[Start of Attachment]

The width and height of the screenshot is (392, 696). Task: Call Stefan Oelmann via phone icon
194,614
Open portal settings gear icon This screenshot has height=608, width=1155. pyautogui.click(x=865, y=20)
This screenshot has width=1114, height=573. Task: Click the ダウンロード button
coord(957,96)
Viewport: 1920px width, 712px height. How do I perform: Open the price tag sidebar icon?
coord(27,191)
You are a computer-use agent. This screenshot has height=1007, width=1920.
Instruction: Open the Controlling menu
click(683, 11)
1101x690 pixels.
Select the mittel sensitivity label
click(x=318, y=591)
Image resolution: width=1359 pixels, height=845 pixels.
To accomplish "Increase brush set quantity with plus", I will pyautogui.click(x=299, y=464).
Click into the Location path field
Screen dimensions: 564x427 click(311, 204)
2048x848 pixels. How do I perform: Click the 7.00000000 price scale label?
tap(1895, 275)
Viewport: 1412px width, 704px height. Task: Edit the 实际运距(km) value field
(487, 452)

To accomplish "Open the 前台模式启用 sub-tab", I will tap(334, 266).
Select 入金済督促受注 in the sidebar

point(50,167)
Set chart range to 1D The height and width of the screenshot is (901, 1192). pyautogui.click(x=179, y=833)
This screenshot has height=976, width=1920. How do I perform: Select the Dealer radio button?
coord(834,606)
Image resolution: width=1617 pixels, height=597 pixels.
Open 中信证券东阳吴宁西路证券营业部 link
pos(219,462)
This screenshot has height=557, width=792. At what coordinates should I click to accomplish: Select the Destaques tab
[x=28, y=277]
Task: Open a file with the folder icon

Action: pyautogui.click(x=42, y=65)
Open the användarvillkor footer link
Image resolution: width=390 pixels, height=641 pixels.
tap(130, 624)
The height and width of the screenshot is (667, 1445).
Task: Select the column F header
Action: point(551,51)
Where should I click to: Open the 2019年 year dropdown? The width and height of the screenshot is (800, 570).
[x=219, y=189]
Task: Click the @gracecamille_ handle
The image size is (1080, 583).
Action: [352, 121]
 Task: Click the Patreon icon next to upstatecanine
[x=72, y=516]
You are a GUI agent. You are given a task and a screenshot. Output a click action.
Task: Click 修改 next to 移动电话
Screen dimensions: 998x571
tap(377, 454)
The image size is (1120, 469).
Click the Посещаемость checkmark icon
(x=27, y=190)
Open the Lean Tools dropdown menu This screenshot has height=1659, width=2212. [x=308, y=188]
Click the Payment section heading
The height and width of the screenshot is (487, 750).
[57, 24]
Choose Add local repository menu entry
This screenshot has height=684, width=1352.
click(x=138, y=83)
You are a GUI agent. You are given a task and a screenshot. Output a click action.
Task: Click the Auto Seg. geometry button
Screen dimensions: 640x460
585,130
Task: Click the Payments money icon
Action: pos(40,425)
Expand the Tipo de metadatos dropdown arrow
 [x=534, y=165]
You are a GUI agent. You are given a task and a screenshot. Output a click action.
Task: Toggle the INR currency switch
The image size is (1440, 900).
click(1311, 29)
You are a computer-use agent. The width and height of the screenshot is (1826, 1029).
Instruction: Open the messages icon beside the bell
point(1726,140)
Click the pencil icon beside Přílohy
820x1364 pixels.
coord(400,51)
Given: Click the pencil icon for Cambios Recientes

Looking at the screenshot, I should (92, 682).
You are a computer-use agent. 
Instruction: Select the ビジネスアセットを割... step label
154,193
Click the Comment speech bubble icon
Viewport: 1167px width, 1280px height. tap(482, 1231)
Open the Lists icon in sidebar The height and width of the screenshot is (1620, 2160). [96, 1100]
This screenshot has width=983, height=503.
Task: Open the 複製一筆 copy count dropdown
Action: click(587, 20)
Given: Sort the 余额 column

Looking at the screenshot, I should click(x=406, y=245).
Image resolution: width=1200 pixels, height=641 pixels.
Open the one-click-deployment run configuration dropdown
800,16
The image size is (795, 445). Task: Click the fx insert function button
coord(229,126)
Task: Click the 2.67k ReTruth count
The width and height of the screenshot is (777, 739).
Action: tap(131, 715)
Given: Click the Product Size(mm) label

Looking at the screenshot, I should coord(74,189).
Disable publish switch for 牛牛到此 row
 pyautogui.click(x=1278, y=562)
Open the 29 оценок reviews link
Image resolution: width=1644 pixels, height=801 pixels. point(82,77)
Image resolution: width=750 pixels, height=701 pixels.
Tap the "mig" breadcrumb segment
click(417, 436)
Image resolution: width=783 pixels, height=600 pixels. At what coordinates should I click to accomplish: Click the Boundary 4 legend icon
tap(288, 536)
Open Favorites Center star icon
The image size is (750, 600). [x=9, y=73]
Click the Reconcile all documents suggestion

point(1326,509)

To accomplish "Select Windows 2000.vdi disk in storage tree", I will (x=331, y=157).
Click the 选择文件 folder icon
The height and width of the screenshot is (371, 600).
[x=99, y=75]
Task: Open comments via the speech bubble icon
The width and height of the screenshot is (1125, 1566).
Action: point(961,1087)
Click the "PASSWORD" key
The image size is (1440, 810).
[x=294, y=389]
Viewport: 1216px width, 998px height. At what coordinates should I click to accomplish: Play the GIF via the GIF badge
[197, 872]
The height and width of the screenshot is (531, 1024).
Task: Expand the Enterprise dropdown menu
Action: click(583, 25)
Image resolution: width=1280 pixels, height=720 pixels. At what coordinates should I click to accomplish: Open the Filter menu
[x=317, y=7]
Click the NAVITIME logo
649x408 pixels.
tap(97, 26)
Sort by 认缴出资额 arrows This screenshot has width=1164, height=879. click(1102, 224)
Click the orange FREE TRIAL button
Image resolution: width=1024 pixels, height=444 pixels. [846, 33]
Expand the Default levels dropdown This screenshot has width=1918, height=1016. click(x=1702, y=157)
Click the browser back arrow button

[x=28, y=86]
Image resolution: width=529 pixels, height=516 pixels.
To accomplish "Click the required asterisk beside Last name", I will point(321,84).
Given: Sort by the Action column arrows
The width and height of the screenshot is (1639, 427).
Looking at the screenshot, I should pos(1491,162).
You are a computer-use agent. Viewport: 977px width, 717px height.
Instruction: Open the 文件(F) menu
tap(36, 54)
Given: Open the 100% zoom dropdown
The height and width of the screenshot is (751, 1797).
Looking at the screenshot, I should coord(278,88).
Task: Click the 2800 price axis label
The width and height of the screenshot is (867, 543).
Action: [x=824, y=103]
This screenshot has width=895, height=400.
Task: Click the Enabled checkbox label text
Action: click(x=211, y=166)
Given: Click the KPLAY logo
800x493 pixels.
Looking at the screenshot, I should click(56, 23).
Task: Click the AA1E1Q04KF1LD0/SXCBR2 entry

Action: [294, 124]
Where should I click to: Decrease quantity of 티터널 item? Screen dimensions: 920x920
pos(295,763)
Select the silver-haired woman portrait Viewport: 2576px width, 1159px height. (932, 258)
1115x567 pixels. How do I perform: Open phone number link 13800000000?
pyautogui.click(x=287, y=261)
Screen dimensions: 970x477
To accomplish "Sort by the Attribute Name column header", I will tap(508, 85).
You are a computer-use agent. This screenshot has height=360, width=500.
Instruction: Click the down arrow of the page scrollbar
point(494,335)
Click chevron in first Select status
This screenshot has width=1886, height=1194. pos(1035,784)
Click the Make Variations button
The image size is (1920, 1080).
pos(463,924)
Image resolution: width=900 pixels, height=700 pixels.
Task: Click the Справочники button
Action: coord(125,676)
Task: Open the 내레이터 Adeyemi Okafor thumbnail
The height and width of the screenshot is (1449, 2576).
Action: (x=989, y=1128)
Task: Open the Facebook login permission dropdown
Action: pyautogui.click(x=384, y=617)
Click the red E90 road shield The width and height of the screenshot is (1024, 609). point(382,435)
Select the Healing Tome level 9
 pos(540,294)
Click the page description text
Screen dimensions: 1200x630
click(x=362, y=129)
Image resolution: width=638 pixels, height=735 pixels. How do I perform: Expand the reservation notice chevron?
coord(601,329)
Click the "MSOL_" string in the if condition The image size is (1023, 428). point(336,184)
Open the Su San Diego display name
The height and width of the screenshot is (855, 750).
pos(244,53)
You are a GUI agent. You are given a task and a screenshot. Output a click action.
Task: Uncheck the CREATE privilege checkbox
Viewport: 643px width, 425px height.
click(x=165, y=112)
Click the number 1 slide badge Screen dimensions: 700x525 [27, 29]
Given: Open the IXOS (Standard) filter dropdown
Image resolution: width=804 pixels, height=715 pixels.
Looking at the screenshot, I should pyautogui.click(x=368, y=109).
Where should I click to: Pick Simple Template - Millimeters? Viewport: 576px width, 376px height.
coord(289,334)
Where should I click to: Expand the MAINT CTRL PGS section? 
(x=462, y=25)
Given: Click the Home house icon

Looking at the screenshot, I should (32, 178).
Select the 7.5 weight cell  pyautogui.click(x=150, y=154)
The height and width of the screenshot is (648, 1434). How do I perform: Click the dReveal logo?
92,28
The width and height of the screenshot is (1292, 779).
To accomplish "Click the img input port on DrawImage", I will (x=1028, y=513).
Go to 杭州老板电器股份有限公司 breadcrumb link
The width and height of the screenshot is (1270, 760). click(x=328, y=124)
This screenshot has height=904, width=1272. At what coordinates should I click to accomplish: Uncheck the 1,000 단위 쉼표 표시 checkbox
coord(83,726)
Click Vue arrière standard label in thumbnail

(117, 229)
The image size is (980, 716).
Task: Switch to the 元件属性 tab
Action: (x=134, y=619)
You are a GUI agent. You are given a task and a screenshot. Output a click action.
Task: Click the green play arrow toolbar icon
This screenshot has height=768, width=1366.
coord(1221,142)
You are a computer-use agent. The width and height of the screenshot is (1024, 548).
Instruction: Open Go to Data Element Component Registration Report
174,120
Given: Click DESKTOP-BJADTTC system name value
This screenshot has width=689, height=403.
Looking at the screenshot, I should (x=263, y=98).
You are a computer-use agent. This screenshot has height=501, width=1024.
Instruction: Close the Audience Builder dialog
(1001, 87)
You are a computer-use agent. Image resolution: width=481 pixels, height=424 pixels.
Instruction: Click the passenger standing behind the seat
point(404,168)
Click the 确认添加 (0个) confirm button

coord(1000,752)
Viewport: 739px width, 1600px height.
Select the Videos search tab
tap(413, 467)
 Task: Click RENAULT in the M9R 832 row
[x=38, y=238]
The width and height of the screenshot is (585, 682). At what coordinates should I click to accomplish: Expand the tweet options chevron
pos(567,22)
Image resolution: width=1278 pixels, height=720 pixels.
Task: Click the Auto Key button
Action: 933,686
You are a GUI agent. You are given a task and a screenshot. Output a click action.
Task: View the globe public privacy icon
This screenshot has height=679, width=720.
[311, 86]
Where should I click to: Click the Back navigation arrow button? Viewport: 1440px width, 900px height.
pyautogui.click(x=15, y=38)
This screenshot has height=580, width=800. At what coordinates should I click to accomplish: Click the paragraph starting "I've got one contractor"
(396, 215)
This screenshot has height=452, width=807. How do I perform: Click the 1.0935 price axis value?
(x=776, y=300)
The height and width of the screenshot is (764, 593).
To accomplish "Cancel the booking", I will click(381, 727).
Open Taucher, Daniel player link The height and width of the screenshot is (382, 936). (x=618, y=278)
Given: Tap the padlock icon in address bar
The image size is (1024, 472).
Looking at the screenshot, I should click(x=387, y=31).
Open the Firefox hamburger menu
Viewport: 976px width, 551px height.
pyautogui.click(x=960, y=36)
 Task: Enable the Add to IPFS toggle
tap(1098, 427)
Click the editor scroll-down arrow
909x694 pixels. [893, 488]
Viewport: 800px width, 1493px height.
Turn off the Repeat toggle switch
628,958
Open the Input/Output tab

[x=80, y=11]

[End of Attachment]

#### Aim of the exercise
Each line of the entries that contains the word "arrows" should be listed.

#### Solved problem
Sort by 认缴出资额 arrows This screenshot has width=1164, height=879. click(1102, 224)
Given: Sort by the Action column arrows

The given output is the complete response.